**TASK OBJECTIVE**
For the word "computer", give the number of lines in these entries that contain it, with nothing else.
· · · · · · ·
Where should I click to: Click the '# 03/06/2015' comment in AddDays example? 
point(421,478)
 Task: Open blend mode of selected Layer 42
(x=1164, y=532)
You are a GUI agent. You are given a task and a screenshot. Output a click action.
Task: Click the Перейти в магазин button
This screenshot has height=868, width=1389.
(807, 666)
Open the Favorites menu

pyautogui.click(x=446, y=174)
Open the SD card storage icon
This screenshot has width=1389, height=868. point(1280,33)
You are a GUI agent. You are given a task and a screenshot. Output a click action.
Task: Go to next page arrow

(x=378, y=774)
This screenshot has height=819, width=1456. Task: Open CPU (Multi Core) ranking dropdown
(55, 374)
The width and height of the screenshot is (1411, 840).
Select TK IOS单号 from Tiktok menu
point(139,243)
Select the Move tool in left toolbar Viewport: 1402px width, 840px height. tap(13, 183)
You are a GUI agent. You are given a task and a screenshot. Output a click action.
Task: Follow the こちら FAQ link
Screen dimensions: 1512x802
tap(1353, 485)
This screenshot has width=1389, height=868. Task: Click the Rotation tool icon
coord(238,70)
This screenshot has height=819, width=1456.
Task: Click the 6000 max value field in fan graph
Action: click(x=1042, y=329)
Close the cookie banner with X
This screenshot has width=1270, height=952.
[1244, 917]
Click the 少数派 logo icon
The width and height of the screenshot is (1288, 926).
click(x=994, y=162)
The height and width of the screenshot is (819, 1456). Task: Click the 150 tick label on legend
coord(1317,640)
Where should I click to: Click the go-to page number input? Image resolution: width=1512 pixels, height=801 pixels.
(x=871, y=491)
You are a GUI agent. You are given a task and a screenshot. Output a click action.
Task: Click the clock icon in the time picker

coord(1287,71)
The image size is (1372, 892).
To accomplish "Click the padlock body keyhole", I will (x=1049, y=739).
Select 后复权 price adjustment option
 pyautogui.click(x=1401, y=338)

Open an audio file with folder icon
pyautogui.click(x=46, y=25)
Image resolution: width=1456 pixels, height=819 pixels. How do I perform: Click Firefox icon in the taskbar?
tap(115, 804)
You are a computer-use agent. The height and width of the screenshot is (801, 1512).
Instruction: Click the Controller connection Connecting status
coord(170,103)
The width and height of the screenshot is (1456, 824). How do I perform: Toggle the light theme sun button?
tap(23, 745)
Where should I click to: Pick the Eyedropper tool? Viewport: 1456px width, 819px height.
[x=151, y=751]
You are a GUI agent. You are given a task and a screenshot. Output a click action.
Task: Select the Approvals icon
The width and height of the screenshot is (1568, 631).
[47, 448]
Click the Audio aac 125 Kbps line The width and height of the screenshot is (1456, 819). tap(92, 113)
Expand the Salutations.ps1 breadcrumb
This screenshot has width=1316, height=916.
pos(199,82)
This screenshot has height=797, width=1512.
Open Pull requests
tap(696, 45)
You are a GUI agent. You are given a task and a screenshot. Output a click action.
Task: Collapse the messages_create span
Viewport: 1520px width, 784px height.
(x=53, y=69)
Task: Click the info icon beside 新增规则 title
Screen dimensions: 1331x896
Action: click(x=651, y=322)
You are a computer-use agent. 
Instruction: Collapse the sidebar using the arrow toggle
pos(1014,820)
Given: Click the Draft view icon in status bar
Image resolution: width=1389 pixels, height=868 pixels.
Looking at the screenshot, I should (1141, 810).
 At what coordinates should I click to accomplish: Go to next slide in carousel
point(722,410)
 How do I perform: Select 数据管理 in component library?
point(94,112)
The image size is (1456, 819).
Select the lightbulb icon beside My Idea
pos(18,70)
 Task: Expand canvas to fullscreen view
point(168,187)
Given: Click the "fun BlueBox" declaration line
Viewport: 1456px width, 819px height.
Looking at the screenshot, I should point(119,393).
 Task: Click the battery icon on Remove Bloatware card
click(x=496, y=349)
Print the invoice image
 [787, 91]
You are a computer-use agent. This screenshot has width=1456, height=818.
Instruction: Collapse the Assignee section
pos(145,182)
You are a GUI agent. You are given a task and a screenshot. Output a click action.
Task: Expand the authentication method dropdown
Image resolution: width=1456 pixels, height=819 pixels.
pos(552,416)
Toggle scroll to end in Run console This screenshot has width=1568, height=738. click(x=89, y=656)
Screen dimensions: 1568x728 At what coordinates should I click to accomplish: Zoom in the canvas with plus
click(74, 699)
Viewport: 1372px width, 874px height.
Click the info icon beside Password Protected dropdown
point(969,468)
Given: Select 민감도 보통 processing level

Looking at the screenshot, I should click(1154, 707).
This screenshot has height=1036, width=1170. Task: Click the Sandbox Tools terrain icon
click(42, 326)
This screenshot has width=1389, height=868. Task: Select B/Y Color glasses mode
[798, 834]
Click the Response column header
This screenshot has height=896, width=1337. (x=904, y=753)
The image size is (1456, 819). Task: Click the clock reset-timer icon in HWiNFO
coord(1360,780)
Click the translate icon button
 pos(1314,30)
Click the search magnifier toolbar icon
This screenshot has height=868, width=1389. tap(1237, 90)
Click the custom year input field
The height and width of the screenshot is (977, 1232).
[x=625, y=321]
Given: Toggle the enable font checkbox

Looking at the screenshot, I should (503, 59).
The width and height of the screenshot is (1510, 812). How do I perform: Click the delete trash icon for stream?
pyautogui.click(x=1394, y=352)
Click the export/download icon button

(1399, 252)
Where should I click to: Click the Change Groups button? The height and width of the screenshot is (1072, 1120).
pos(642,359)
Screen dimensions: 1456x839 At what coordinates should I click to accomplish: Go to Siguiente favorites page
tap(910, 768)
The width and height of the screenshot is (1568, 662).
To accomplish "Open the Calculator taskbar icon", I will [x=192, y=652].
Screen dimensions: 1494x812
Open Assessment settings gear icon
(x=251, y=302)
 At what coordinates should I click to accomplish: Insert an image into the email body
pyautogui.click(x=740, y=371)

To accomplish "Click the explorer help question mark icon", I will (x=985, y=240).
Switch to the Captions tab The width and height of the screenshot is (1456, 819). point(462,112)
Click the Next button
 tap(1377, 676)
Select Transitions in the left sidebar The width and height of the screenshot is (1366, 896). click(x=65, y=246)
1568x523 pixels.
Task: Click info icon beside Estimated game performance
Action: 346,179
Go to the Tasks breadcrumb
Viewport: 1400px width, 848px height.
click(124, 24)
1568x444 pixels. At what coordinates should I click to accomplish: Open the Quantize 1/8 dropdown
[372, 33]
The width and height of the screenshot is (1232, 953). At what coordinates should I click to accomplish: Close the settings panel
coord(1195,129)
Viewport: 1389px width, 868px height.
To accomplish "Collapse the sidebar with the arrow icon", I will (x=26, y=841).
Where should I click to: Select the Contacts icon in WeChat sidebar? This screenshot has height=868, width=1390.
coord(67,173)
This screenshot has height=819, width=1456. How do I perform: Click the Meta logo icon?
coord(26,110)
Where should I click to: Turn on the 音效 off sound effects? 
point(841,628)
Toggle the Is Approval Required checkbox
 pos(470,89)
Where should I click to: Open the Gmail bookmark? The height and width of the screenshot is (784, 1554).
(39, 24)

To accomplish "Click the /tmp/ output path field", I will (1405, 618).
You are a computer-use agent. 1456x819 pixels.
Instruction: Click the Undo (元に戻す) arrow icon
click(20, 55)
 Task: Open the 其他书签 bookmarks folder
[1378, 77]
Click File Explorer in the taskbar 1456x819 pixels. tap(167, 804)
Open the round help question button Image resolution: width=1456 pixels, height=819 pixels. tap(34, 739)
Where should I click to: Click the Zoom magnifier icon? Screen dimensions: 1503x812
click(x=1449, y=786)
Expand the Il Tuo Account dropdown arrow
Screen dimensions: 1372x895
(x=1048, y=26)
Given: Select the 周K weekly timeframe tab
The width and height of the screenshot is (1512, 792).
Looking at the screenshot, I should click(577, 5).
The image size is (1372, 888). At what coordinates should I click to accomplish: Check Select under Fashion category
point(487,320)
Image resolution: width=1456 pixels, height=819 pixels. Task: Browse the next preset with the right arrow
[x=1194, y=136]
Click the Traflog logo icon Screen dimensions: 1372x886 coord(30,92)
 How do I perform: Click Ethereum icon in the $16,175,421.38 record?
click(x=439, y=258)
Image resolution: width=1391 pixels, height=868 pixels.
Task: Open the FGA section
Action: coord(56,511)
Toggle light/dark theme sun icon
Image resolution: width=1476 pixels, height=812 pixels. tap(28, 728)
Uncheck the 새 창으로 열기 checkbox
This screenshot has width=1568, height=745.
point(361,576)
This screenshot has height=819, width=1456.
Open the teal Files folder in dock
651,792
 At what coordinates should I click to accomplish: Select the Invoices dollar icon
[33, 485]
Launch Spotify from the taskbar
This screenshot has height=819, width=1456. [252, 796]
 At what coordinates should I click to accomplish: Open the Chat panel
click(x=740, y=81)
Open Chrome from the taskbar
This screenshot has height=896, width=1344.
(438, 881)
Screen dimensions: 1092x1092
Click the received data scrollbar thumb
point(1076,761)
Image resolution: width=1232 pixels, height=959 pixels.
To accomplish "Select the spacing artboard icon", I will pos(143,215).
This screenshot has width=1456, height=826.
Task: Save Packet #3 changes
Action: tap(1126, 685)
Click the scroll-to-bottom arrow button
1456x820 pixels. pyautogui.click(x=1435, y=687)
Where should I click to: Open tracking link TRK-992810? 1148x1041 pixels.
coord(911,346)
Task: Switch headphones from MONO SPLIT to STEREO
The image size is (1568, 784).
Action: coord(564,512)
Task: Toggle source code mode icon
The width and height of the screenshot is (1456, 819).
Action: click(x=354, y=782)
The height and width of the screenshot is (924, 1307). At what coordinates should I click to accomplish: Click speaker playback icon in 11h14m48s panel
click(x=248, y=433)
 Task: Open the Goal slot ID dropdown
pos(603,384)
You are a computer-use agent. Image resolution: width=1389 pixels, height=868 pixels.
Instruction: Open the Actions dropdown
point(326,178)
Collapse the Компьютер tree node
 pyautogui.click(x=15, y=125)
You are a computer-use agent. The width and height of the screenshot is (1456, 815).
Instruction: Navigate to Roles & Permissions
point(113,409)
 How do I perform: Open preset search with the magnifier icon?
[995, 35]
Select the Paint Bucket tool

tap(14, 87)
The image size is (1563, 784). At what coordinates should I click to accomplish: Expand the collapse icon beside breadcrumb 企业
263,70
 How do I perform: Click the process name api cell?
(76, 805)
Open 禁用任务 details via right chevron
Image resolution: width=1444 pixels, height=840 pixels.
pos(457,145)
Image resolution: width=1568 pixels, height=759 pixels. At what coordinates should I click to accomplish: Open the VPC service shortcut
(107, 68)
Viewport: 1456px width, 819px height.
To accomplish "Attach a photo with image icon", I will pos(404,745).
· · · · · · ·
**EXERCISE ANSWER**
6